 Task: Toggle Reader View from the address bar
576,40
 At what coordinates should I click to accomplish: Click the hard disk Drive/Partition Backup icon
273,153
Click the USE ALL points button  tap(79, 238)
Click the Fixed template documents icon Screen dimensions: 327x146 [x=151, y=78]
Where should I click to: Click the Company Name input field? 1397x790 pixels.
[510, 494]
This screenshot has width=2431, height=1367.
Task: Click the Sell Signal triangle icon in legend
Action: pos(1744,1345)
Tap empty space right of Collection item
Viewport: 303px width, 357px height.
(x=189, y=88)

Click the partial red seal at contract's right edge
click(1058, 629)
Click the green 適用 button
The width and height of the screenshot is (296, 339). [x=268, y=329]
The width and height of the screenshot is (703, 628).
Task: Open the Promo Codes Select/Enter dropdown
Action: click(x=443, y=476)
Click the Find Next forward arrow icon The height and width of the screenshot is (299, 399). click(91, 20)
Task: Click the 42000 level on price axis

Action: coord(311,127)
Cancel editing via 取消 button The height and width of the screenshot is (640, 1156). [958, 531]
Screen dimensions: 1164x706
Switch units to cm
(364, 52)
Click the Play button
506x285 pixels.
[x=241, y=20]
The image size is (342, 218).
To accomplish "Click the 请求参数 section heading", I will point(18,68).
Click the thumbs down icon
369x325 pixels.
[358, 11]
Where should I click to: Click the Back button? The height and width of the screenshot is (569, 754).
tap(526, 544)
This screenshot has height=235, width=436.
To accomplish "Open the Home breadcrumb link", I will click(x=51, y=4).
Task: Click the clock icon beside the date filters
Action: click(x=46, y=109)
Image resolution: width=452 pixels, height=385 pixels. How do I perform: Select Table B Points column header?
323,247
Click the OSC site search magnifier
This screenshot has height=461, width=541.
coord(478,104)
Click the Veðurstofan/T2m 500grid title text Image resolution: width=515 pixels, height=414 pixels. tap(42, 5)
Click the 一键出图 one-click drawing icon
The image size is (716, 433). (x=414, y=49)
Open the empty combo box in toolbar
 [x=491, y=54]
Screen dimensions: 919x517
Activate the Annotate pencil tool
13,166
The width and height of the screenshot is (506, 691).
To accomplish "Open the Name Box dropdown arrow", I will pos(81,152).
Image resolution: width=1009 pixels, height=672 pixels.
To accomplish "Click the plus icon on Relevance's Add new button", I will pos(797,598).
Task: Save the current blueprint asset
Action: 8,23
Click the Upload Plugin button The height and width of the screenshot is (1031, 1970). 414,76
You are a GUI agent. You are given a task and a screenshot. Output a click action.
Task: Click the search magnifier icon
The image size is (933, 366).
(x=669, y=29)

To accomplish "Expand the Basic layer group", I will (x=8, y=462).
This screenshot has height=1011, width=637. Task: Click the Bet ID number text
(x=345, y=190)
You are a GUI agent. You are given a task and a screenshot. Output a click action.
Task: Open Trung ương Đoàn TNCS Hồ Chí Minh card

++++++++++

BRIEF:
How many lines of the data above contain the word "dropdown"? Give only the number.

REPLY TO THE TASK:
2